## Records from a pointing dataset
********************
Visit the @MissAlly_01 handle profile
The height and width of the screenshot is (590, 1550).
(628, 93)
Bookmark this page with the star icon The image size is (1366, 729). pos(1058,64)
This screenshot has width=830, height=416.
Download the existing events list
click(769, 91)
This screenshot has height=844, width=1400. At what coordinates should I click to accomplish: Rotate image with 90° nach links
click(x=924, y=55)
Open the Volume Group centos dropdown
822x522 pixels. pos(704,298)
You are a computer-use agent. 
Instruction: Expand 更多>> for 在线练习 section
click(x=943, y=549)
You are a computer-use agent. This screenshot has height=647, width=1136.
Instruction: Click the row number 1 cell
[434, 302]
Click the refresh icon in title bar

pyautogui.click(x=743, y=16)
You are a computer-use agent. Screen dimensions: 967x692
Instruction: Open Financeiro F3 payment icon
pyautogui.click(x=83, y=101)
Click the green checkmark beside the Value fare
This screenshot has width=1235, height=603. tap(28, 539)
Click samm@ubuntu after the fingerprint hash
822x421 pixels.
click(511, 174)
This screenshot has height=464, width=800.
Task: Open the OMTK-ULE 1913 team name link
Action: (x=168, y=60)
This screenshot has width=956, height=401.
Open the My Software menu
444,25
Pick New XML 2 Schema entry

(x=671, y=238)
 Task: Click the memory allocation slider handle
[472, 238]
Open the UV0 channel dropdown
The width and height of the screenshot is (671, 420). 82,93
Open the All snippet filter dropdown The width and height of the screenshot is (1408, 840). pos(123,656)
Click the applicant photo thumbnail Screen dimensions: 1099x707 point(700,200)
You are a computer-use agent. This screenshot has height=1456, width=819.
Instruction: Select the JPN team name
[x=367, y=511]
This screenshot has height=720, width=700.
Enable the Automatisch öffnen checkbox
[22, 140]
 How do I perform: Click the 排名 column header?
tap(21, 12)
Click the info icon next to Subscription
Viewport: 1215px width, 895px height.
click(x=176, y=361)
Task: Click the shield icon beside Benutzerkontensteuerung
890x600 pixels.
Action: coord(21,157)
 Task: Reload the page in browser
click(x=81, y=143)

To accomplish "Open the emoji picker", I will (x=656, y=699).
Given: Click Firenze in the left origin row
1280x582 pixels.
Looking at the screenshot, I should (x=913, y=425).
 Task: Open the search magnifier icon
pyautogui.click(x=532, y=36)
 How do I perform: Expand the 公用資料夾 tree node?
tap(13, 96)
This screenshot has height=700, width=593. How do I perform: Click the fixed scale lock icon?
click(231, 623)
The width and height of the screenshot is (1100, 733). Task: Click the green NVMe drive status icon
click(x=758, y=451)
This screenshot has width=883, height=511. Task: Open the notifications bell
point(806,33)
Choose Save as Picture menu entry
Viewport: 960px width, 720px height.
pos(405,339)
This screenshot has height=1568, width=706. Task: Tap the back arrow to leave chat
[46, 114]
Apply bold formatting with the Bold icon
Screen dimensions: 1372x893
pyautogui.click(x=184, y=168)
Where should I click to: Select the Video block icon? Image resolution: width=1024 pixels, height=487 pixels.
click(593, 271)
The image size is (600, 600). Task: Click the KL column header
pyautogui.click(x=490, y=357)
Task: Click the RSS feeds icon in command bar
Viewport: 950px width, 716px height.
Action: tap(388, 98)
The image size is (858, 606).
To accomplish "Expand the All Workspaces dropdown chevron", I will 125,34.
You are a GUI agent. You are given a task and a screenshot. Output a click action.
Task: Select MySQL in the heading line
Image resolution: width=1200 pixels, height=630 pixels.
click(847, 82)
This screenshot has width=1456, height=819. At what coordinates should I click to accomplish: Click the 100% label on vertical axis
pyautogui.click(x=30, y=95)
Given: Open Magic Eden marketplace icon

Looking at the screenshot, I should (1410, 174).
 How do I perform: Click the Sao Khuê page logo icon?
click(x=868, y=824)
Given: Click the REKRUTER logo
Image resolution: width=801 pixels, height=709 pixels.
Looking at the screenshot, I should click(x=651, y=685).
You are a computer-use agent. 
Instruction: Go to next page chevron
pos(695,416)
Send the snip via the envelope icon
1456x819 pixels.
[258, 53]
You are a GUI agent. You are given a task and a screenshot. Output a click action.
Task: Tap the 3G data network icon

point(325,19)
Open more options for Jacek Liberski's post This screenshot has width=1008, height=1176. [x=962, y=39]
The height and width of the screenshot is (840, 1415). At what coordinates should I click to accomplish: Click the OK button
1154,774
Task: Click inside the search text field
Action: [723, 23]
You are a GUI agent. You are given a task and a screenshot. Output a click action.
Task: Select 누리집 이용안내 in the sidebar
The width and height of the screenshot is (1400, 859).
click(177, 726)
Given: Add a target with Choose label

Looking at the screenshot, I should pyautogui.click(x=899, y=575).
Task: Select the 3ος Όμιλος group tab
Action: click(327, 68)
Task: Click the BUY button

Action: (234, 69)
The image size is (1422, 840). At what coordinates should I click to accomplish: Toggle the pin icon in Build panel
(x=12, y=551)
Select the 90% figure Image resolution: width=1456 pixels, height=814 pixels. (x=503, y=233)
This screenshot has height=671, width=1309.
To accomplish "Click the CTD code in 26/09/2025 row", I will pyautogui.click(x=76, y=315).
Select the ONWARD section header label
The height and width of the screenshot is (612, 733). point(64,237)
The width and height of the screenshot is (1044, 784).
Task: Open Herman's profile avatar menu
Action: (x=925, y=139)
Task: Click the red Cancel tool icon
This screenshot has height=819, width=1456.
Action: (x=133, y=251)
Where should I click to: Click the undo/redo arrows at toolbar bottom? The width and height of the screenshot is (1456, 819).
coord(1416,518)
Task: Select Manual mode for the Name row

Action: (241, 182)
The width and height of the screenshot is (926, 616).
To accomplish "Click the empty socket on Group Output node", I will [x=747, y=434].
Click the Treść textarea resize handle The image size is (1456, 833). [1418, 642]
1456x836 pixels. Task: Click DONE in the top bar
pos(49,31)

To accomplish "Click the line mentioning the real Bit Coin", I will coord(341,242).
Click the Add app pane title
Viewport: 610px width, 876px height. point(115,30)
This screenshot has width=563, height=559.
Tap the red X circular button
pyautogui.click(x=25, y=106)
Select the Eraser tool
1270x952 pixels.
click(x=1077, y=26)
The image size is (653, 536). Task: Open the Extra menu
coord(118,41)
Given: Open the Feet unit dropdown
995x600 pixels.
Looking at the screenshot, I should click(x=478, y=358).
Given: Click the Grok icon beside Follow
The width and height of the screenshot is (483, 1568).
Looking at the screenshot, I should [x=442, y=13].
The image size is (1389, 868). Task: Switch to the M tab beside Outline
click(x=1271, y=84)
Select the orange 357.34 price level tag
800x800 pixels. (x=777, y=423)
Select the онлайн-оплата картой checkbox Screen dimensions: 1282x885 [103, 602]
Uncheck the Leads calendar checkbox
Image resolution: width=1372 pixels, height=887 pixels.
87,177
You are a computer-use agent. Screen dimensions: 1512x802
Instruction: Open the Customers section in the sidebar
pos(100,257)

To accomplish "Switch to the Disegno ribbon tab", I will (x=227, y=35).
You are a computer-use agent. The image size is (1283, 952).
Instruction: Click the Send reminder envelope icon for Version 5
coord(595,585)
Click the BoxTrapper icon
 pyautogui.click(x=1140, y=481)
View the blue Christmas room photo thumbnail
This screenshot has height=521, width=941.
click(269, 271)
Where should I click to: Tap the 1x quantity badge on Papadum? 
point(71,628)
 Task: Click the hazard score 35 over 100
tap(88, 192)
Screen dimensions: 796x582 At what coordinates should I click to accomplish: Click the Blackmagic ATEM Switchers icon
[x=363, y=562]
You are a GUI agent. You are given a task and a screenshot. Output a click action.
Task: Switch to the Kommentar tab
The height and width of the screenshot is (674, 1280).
********************
## EXERCISE DIRECTIONS
Which lines in the listing above contain the word "section"? Copy each of them in full.

## EXERCISE OUTPUT
Instruction: Expand 更多>> for 在线练习 section
Select the ONWARD section header label
Instruction: Open the Customers section in the sidebar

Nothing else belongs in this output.